**Exercise description:** When the line with "Task: Click the Logout icon in the sidebar" appears below, start repeating lines exactly, and keep going through the line with "Screen dimensions: 1372x892"; add nothing outside that span.

**Supplied records:**
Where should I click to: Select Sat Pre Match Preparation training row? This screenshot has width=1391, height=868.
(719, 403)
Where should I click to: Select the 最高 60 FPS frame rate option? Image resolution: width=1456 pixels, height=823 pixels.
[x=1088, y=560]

--

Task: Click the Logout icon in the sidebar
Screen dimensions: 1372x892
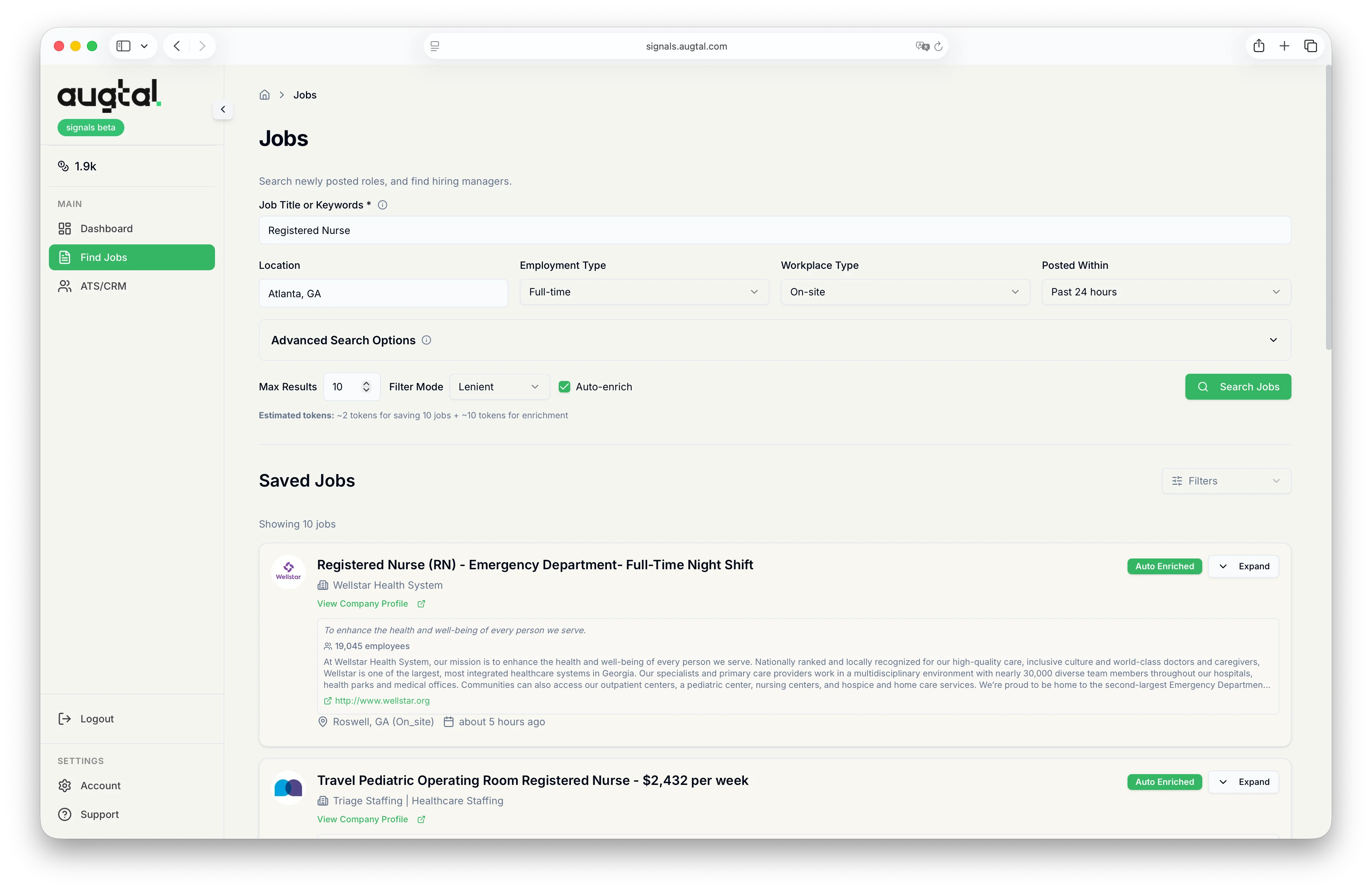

**Result of the exercise:**
Task: Click the Logout icon in the sidebar
Screen dimensions: 1372x892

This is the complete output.